"The cultures we grew up in may or may not teach us to celebrate well. The reasons for Christian celebration are many— all rooted in the gospel of our salvation."
Have you ever noticed God celebrating? In the bible we read several accounts indication God’s delight in the events of his creation. When God himself enters the world in Jesus Christ, the angel announces, “I bring you good news of great joy for all the people. Today in the town of David a Saviour has been born to you; he is the Messiah, the Lord.” And then choirs of angels burst forth in song, “Glory to God in the highest heaven, and on earth peace to those on whom his favour rests.” (Luke 2:10-14)
At Jesus’ baptism, God the Father voices his pleasure in his son, ““You are my Son, whom I love; with you I am well pleased.” (Luke 3:22) Again, while Jesus is in prayer with his disciples atop the mountain, the proud Father says from heaven, ““This is my Son, whom I love. Listen to him!” (Mark 9:7) Evidently, within God the Father there is joy expressed in celebrating the Son.
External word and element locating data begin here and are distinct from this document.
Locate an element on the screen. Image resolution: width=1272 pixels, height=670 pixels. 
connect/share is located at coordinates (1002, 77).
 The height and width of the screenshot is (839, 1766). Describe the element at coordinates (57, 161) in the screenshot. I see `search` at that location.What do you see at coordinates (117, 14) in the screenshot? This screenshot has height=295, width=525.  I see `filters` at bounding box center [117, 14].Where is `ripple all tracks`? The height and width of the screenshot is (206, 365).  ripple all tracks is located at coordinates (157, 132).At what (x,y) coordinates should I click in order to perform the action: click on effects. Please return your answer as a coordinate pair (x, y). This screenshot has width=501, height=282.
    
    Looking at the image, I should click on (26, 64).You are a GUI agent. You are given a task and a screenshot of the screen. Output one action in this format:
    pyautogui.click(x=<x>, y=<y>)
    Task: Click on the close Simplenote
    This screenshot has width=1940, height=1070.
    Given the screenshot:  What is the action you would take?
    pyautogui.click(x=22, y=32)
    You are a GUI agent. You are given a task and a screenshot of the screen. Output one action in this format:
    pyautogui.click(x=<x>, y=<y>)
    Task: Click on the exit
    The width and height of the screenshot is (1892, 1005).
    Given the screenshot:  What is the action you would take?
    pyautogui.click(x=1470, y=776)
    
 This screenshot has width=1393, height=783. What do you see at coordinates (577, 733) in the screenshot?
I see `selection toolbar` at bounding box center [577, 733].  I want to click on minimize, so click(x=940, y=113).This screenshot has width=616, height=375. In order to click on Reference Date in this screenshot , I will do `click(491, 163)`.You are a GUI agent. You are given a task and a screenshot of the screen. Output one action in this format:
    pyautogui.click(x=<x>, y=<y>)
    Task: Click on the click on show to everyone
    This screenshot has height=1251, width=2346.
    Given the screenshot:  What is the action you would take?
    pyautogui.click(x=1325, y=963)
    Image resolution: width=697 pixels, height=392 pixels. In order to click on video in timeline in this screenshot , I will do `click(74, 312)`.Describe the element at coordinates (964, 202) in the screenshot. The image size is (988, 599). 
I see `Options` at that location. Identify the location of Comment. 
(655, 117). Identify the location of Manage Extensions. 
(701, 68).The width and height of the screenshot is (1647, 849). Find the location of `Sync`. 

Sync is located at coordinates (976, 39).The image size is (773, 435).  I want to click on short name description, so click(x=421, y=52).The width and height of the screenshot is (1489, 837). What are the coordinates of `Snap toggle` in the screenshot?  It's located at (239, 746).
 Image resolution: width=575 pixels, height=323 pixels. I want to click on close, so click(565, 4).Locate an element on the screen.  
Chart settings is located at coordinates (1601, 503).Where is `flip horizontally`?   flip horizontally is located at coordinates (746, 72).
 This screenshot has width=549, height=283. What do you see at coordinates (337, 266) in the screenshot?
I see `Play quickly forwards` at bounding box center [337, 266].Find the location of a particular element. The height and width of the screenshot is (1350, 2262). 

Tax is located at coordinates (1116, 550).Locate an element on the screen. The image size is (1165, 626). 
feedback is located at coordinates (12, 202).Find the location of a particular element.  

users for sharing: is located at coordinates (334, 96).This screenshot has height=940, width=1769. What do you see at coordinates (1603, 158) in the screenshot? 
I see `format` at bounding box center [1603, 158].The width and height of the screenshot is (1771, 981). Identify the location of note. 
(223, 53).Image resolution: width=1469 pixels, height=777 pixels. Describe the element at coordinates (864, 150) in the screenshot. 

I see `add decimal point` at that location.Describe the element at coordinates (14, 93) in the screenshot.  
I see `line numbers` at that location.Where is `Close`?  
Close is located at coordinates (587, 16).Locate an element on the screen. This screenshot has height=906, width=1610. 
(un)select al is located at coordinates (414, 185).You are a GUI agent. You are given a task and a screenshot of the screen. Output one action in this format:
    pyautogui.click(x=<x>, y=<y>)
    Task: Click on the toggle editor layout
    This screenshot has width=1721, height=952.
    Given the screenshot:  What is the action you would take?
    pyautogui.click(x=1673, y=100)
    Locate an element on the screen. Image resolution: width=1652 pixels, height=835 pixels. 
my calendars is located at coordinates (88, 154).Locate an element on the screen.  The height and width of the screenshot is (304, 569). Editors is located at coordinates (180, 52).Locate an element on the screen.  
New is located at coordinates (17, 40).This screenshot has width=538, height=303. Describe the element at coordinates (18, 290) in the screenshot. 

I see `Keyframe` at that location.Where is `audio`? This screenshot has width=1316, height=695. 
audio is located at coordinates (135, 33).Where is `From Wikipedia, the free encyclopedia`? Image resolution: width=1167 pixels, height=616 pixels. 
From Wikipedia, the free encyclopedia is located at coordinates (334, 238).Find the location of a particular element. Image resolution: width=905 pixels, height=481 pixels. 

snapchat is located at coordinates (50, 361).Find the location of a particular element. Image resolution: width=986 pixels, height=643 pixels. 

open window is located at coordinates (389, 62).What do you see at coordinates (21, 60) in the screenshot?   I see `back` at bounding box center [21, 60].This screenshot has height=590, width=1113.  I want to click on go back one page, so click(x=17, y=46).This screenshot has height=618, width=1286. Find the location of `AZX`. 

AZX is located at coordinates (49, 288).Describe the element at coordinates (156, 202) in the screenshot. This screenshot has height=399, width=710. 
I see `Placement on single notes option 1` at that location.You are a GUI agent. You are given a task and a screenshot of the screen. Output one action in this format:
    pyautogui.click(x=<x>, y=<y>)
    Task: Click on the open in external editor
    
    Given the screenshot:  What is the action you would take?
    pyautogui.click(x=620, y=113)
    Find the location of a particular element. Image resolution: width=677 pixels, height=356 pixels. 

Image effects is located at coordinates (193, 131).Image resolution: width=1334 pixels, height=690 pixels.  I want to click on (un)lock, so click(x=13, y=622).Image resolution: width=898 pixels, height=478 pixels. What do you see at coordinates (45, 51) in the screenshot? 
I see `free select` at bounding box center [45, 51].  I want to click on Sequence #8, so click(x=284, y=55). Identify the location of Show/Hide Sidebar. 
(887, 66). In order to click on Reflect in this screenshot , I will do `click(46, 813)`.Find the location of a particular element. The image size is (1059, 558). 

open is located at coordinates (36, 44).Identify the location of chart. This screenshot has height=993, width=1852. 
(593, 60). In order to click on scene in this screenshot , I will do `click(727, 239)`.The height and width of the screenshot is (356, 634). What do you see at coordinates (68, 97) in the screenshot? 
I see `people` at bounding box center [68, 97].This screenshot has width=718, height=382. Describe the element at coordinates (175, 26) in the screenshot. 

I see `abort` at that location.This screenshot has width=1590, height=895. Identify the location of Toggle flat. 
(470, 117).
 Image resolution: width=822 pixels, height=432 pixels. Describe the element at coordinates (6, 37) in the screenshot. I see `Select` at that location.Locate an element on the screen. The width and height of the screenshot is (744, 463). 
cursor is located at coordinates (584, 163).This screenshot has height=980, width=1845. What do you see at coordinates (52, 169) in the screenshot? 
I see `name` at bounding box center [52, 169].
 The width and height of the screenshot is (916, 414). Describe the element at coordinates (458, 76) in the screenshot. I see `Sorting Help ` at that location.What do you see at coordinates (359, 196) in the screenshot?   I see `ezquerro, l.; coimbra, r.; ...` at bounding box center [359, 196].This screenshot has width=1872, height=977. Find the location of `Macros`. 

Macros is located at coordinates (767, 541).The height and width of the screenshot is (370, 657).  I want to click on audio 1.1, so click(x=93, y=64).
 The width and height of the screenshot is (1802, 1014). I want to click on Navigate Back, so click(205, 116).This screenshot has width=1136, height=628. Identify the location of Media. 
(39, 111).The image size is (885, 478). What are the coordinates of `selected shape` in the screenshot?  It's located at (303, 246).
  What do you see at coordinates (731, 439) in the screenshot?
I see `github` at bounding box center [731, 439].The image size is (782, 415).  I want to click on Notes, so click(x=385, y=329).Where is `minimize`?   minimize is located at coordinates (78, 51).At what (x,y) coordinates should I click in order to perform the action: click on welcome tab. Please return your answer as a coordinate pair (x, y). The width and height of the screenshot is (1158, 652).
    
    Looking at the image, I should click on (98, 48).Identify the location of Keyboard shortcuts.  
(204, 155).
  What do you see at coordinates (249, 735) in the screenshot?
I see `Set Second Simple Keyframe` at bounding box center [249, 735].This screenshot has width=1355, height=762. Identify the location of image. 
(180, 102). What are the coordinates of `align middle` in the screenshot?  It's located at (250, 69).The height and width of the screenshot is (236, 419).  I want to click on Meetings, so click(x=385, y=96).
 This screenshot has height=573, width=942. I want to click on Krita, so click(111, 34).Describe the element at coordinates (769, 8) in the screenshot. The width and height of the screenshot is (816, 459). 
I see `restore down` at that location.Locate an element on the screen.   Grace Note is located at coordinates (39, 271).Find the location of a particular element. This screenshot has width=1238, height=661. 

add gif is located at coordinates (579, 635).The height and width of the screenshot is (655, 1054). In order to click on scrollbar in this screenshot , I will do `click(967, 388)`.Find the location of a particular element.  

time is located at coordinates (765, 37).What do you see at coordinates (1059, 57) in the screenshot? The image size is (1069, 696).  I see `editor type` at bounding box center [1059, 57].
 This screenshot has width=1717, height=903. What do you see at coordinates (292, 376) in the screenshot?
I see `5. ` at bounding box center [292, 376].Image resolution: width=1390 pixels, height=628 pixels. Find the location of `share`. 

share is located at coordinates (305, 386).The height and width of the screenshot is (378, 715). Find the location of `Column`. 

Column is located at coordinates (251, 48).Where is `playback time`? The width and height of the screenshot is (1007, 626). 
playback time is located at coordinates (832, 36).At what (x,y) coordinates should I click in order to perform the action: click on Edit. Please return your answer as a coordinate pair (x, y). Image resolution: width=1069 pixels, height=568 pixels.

Jesus also intended this kind of joy to be shared with his disciples. As he prayed shortly before his crucifixion, he prayed to his Father for his disciples, “I am coming to you now, but I say these things while I am still in the world, so that they may have the full measure of my joy within them” (John 17:13). When Jesus departed this earth and ascended to heaven, his disciples, “…worshiped him and returned to Jerusalem with great joy. And they stayed continually at the temple, praising God” (Luke 24:52-53).
The news of a loving God who is redeeming the world is news worth celebrating, which is why we read in the Bible of people laughing and singing and dancing! (eg Ps 30:11; 33:3; 95:1; Isa 44:23; Jer 31:11-14) But strangely Christians are not always known for their joy. For some of us our reluctance to celebrate God and his goodness has probably been shaped by a tradition of ‘sensible’ behaviour modelled by a sanctimonious church leadership. In these settings, the kinds of lively celebration that might have been described in the bible have been viewed as self-indulgent or, at best, frivolous— “seriousness is close to godliness.” We quickly forget the celebrations of the angels over one sinner who repents (Luke 15:7,10).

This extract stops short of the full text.